O mercado de trabalho para o jovem contemporâneo: desafios e oportunidades
Enviada em 23/10/2020
Em 2014, no Brasil ocorreu a Operação Lava Jato que acarretou o desemprego latente até os dias hodiernos, desde do ocorrido ter um emprego passou a ser algo difícil, bem como, é difícil para os jovens brasileiros conseguirem um trabalho, já que, os mesmos tem pouca experiência de vida, devido à isso, empregar um jovem gera um alto custo de encargos sociais, desse modo, os mesmos tem tendência a terem dependência financeira, gerando assim, um difícil amadurecimento.

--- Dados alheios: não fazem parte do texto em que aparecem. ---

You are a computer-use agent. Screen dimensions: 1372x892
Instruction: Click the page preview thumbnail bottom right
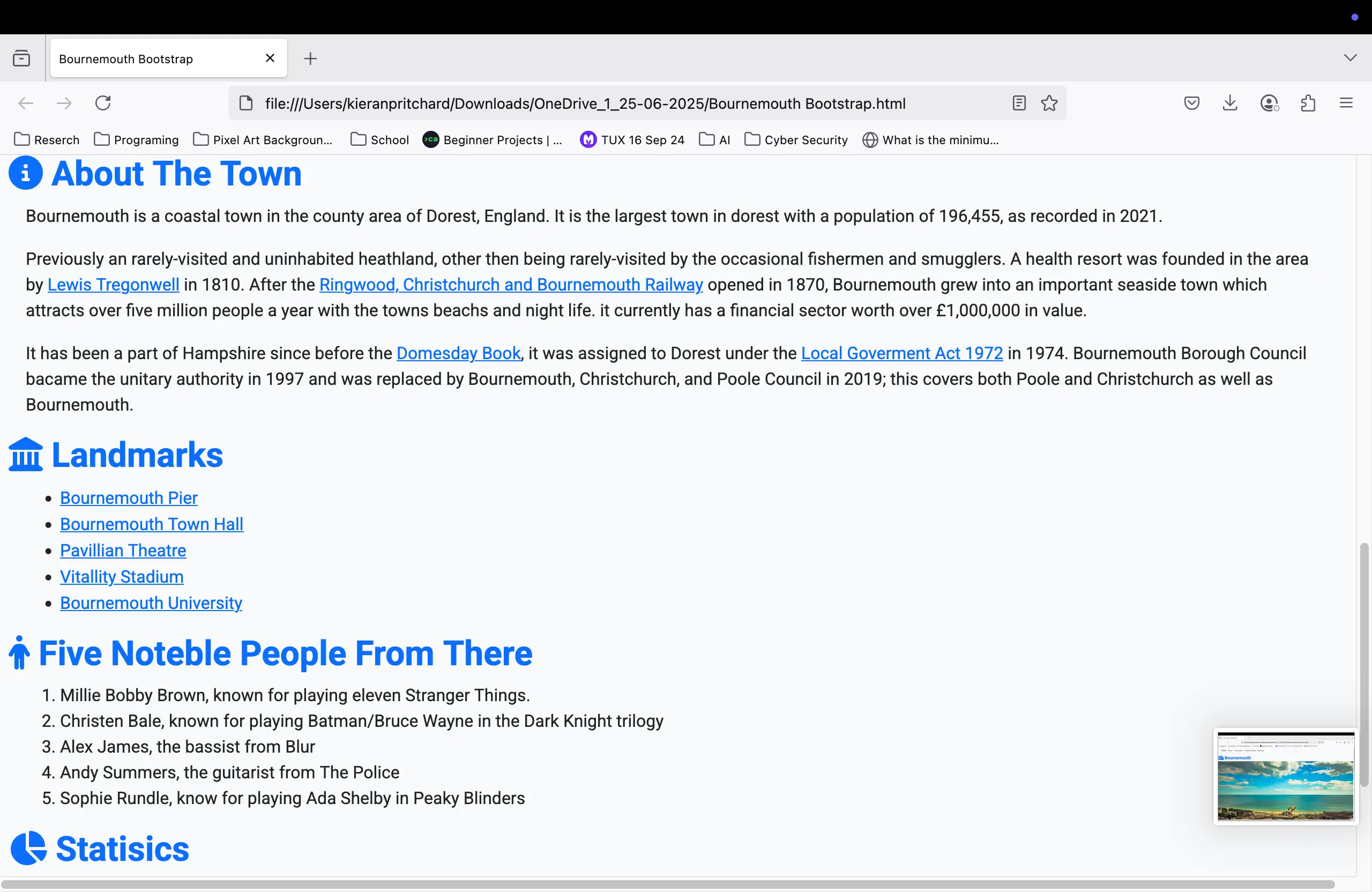(1285, 776)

Nessa toada, é comum nos EUA os jovens começarem a trabalhar aos 14 anos, uma vez que, com 16 anos eles compram seu carro, por outro lado, no Brasil, o site UOL relatou que os jovens começam a trabalhar normalmente aos 18 anos, sendo assim, quando tentam entrar no ramo trabalhista tem dificuldade, pois os mesmos não sabem como lidar com o público, bem como, não tem cursos básicos, como o Microsoft, causando assim, uma dependência financeira e posteriormente um déficit de amadurecimento, podendo levar à uma má administração monetária resultando em dívidas.
Nessa seara, o Artigo 5° da Constituição Federativa brasileira alega que todos são iguais perante a lei, no entanto, isso não é recorrente, visto que, quando os adolescentes entram no mercado de serviços sem experiência seus superiores os ensinam a como manusear o cargo, logo empregar os jovens sem experiência custa tanto quanto os mais velhos com experiência, favorecendo uma geração alienada e desempregada.
Infere-se, que os jovens enfrentam diversas dificuldades para conseguirem trabalhar, sendo assim, o Estado com o apoio do Poder Legislativo devem criar leis que obriguem os empregadores a contratarem jovens mesmo que eles não tenham experiência, diminuindo assim, a dependência financeira, bem como, os jovens devem fazer cursos básicos oferecidos por sites que são gratuitos, por fim os mesmos devem participar de cursos que os colégios oferecem, com fins de ter uma sociedade igualitária, formada pela associação de todos como acreditava Durkheim.